Preserving Kimbe Bay
Agronomists Max and Cecilie Benjamin arrived in New Britain in the late 1960’s on a short-term assignment to modernize the Walindi palm oil planation. They had little knowledge or interest in what was in the water. But by the early 1970’s they had started to scuba dive on weekends and were literally the first people to discover the incredible biodiversity of Kimbe Bay.

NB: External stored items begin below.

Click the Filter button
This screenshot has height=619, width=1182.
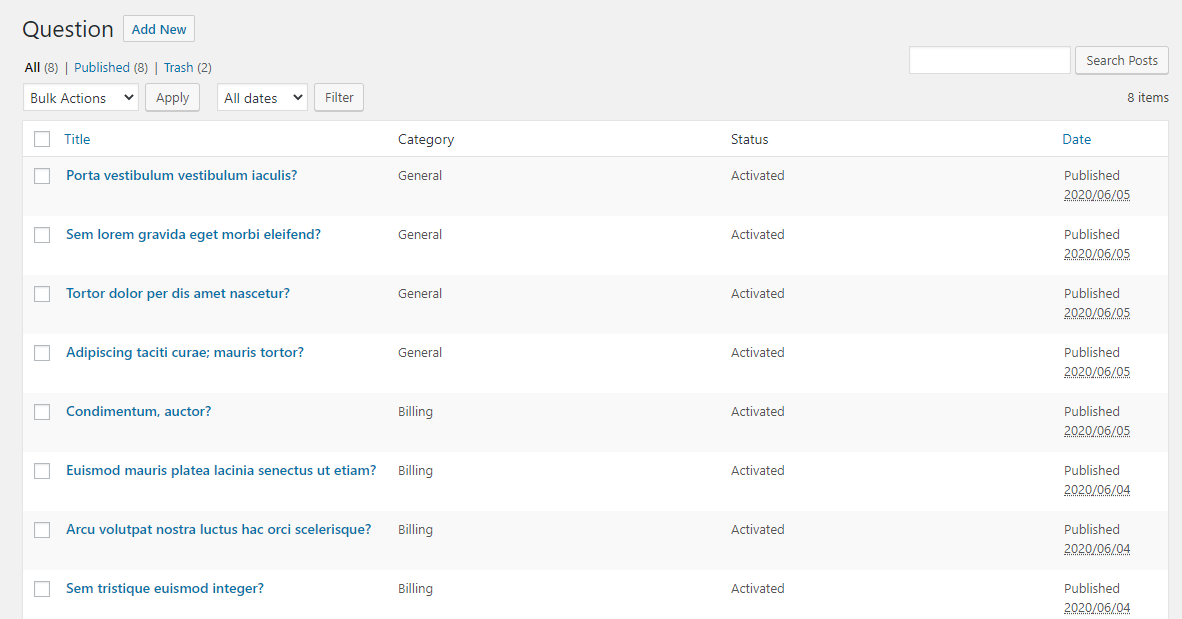[x=339, y=98]
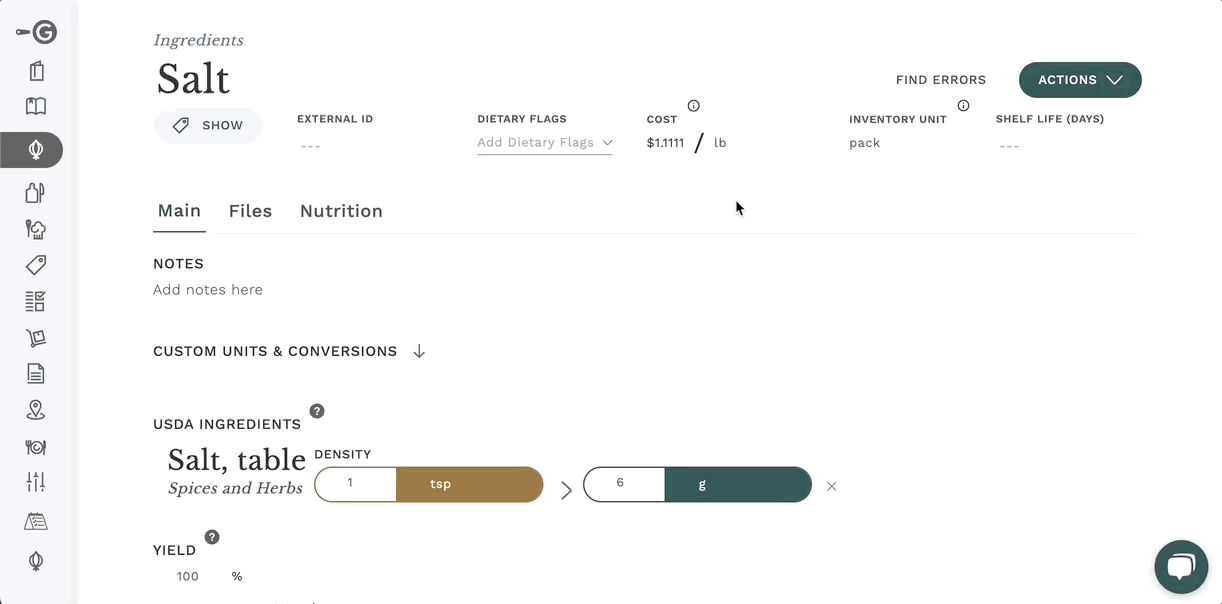The width and height of the screenshot is (1222, 604).
Task: Open the Add Dietary Flags dropdown
Action: (x=545, y=143)
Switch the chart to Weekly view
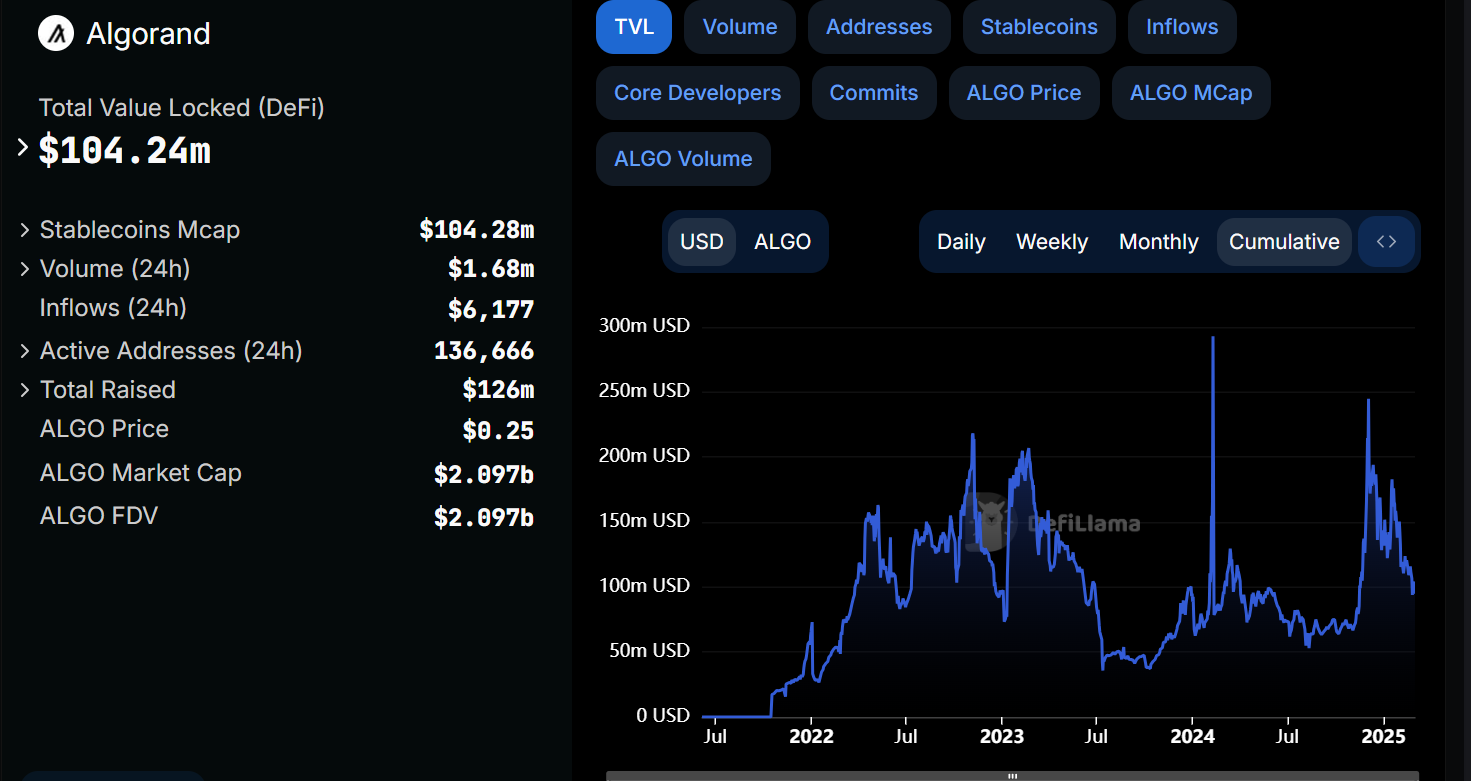 point(1052,242)
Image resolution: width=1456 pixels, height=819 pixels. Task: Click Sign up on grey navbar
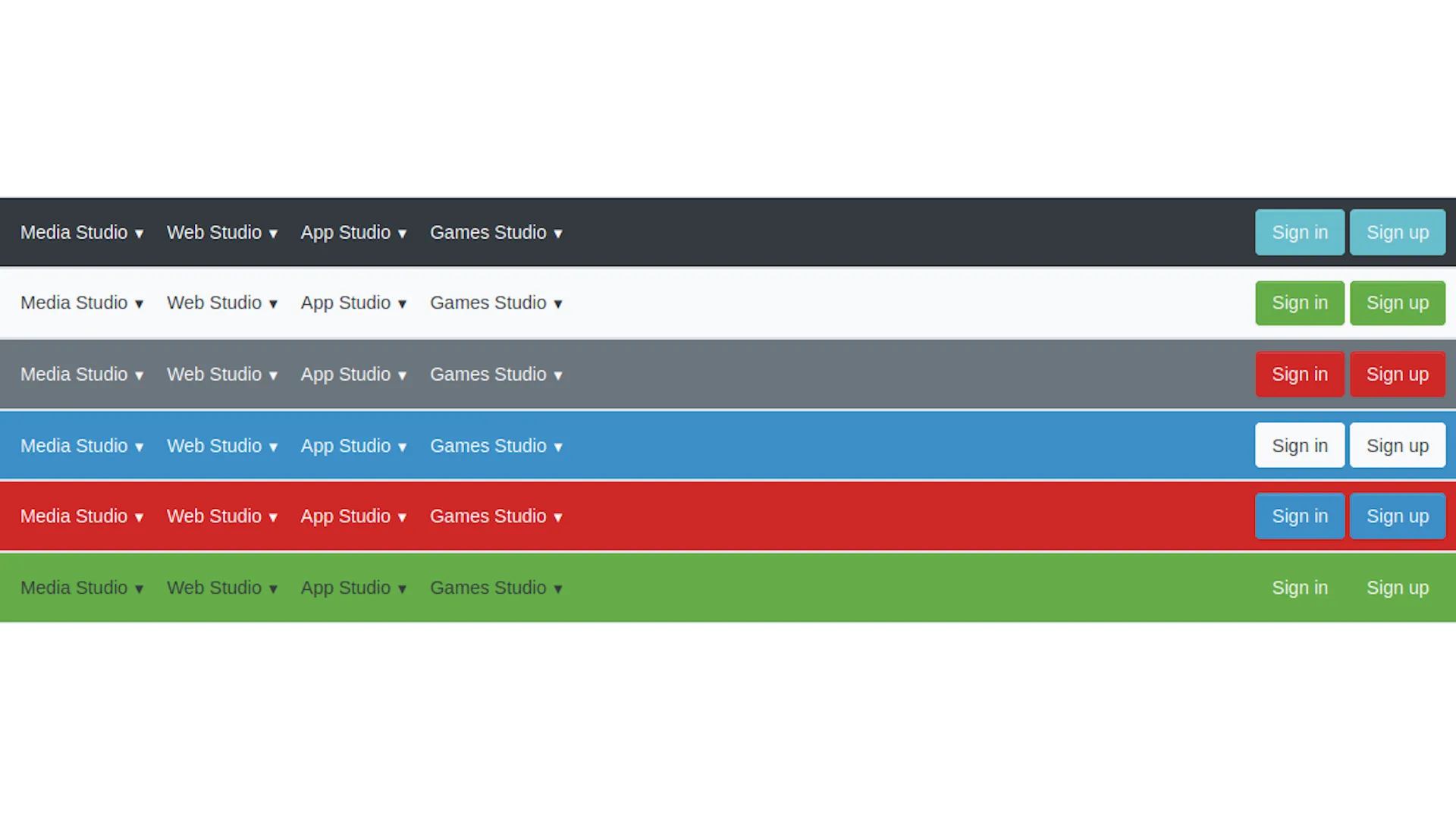pyautogui.click(x=1397, y=374)
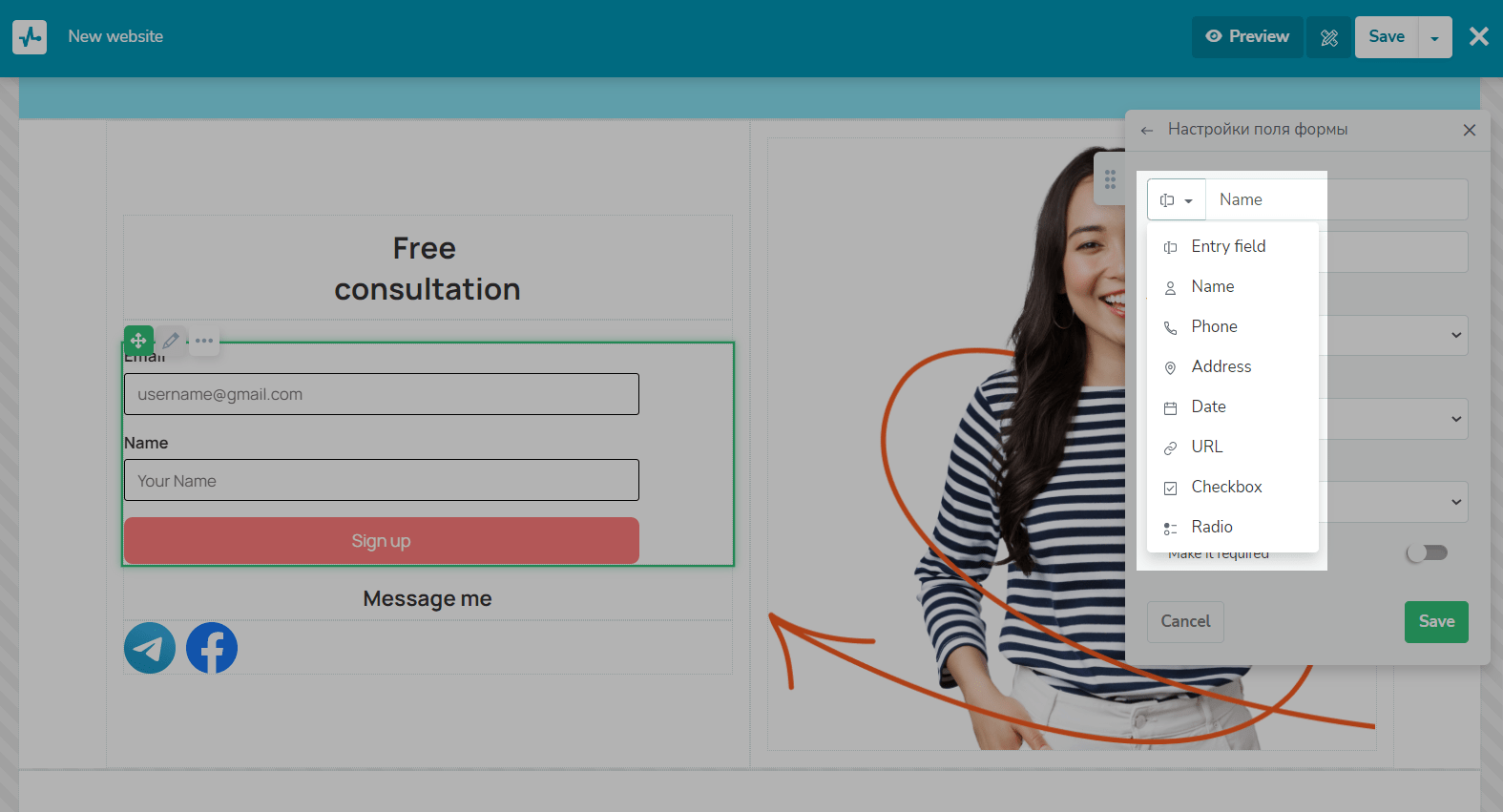Click the design tools icon next to Preview
Screen dimensions: 1503x812
(1329, 37)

By 1983 Max and Cecilie had started Walindi Plantation Dive Resort. Their training as agronomists taught them to take a long term, sustainable approach to their business. Industrial farming, increasing populations and social change were threatening the delicate balance of the Bay, so in 1993 they joined forces with local government and The Nature Conservancy (TNC) to develop a long-term conservation strategy.
A Rapid Ecological Assessment (REA) revealed the staggering magnitude of the Bay’s marine diversity and by 1997, the Benjamins had established Mahonia Na Dari (Guardians of the Sea), an NGO that runs community led education programs on Kimbe Bay’s unique marine environment. There are now eight locally managed Marine Protected Areas (MPAs) within the Bay, which have proved successful in preventing the use of dynamite and other destructive fishing methods.
The Crucible
Papua New Guinea is an incredible country, brimming with minerals and other natural resources. It is amazingly diverse, physically stunning and surrounded by some of the richest waters on earth. But it is not an easy place to work, with a system of governance that provides little support to grassroots projects like Walinidi. All the more reason to acknowledge the perseverance of Max and Cecilie Benjamin in not only sharing the underwater wonders they discovered here, but helping to protect them in perpetuity.